En revenant donc à la mer suévique, on trouve sur le rivage à droite les tribus des Estyens. Ils ont les usages et l'habillement des Suèves ; leur langue ressemble davantage à celle des Bretons. Ils adorent la Mère des dieux. Pour symbole de ce culte, on porte l'image d'un sanglier : elle tient lieu d'armes et de sauvegarde ; elle donne à l'adorateur de la déesse, fût-il entouré d'ennemis, une pleine sécurité.

 Les Estyens combattent peu avec le fer, souvent avec des bâtons. Ils cultivent le blé et les autres fruits de la terre avec plus de patience que n'en promet la paresse habituelle des Germains.
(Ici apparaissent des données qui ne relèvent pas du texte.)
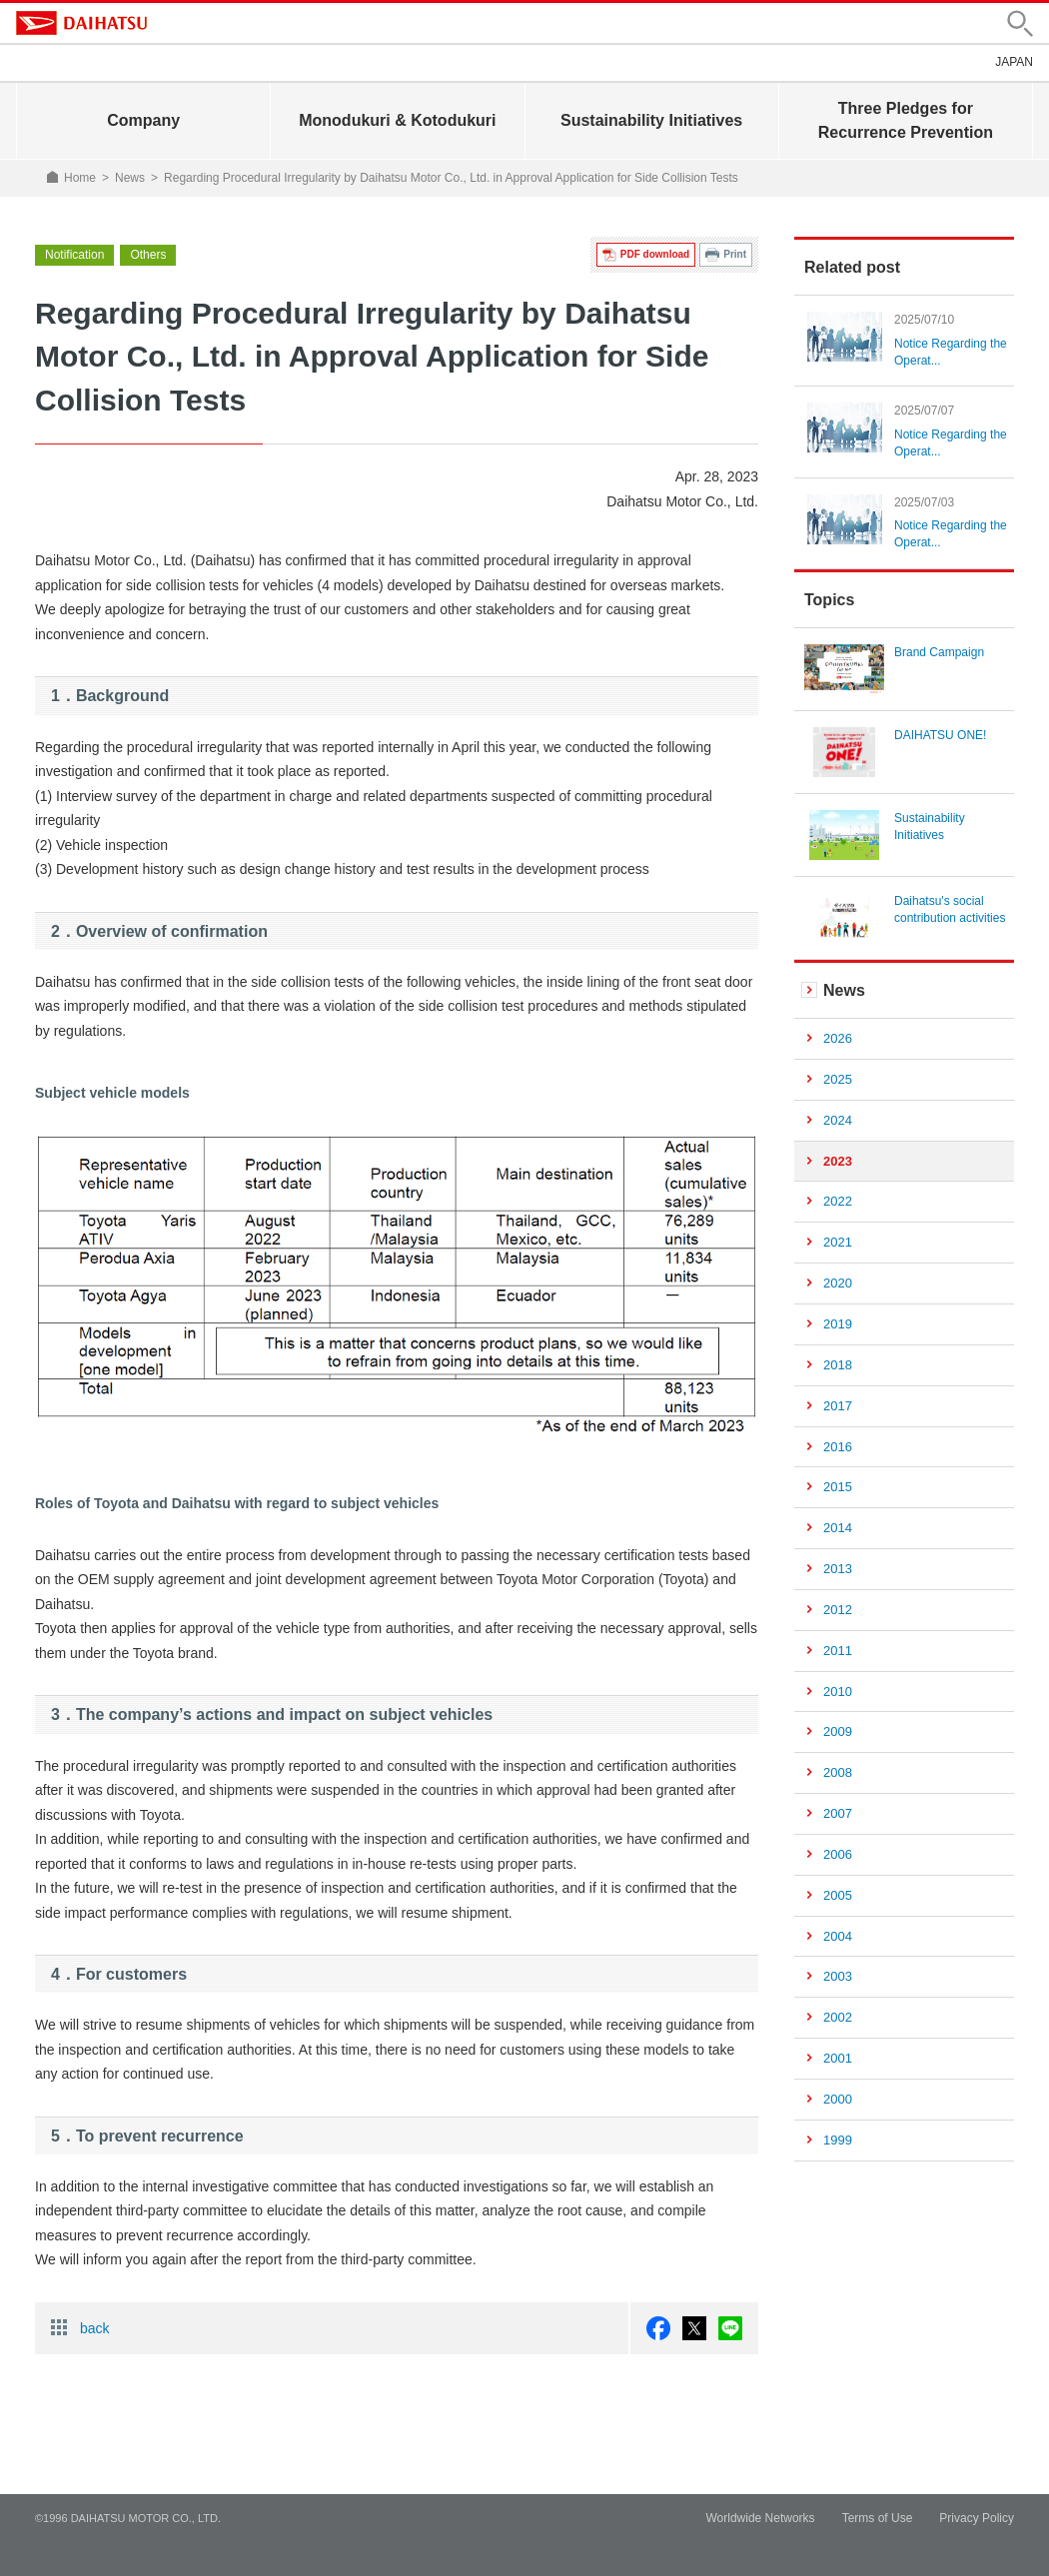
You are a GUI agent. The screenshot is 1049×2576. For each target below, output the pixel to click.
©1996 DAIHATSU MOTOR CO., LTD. (128, 2518)
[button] (1020, 23)
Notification (74, 255)
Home (80, 178)
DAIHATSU (81, 23)
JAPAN (1014, 62)
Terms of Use (877, 2518)
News (130, 178)
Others (148, 255)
Ils fouillent même la mer, et seuls de tous les peuples ils recueillent le succin, (l’ambre) qu'ils appellent gless : ils le trouvent entre les rochers et quelque fois sur le rivage." Tacite, Germanie, XLV


Dès l’époque des grandes invasions ayant mis fin à l'empire romain d'occident, les pays Letton et Este sont l’objet de double convoitises :
     . D’un côté, les Varèges venus de Scandinavie utilisent la rivière Daugava et les fleuves russes pour effectuer un fructueux commerce avec l’empire  byzantin, ils fondent les cités-états de Novgorod et de Kiev en tant qu'étape vers Constantinople.
     . Vers l’est, s’installent des slaves qui envahissent périodiquement les pays baltes pour leur extorquer des rançons.



L’occupation du pays ne fut cependant pas leur fait ; au 13ème siècle se développèrent  de nouvelles menaces émanant du saint Empire Romain Germanique alors que les tribus Estes et Lettones, à la  différence des Lituaniens,  ne formaient toujours pas d’entités politiques structurées.